» **What you are asked to do**: The response should be the lines of the data, starting at the first and ending at the one that contains "Task: Open Remote Controller Settings", copied without change.

» **Raw data**:
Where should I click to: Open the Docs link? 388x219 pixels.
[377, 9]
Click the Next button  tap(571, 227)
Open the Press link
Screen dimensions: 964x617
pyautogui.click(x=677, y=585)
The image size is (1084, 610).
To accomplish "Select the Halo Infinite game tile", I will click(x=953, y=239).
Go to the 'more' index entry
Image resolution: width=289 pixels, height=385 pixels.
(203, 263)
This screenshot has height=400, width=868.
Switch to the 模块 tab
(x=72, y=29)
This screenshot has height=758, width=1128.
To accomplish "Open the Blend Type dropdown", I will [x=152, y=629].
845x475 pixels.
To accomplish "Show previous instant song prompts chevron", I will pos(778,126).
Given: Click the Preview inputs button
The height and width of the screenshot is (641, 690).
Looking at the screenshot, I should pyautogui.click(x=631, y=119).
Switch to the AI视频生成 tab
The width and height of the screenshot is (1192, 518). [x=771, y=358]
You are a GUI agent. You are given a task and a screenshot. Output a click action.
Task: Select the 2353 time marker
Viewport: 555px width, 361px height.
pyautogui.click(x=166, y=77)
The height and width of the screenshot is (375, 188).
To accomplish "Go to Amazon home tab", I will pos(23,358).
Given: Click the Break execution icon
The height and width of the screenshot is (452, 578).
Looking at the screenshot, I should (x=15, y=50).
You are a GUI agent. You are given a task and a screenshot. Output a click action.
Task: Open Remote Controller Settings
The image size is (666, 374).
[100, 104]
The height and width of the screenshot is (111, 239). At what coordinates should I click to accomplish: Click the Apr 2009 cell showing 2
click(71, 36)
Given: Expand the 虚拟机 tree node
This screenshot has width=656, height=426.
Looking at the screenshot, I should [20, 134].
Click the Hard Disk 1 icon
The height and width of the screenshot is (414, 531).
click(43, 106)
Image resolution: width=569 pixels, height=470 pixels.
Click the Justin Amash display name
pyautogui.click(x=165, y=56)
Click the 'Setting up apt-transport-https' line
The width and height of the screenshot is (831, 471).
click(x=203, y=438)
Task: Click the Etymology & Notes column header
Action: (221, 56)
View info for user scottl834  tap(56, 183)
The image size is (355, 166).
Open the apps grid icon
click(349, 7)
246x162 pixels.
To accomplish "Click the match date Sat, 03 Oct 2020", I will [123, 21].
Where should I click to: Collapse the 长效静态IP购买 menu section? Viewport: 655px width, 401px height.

» **Solution for this problem**:
Where should I click to: Open the Docs link? 388x219 pixels.
[377, 9]
Click the Next button  tap(571, 227)
Open the Press link
Screen dimensions: 964x617
pyautogui.click(x=677, y=585)
The image size is (1084, 610).
To accomplish "Select the Halo Infinite game tile", I will click(x=953, y=239).
Go to the 'more' index entry
Image resolution: width=289 pixels, height=385 pixels.
(203, 263)
This screenshot has height=400, width=868.
Switch to the 模块 tab
(x=72, y=29)
This screenshot has height=758, width=1128.
To accomplish "Open the Blend Type dropdown", I will [x=152, y=629].
845x475 pixels.
To accomplish "Show previous instant song prompts chevron", I will pos(778,126).
Given: Click the Preview inputs button
The height and width of the screenshot is (641, 690).
Looking at the screenshot, I should pyautogui.click(x=631, y=119).
Switch to the AI视频生成 tab
The width and height of the screenshot is (1192, 518). [x=771, y=358]
You are a GUI agent. You are given a task and a screenshot. Output a click action.
Task: Select the 2353 time marker
Viewport: 555px width, 361px height.
pyautogui.click(x=166, y=77)
The height and width of the screenshot is (375, 188).
To accomplish "Go to Amazon home tab", I will pos(23,358).
Given: Click the Break execution icon
The height and width of the screenshot is (452, 578).
Looking at the screenshot, I should (x=15, y=50).
You are a GUI agent. You are given a task and a screenshot. Output a click action.
Task: Open Remote Controller Settings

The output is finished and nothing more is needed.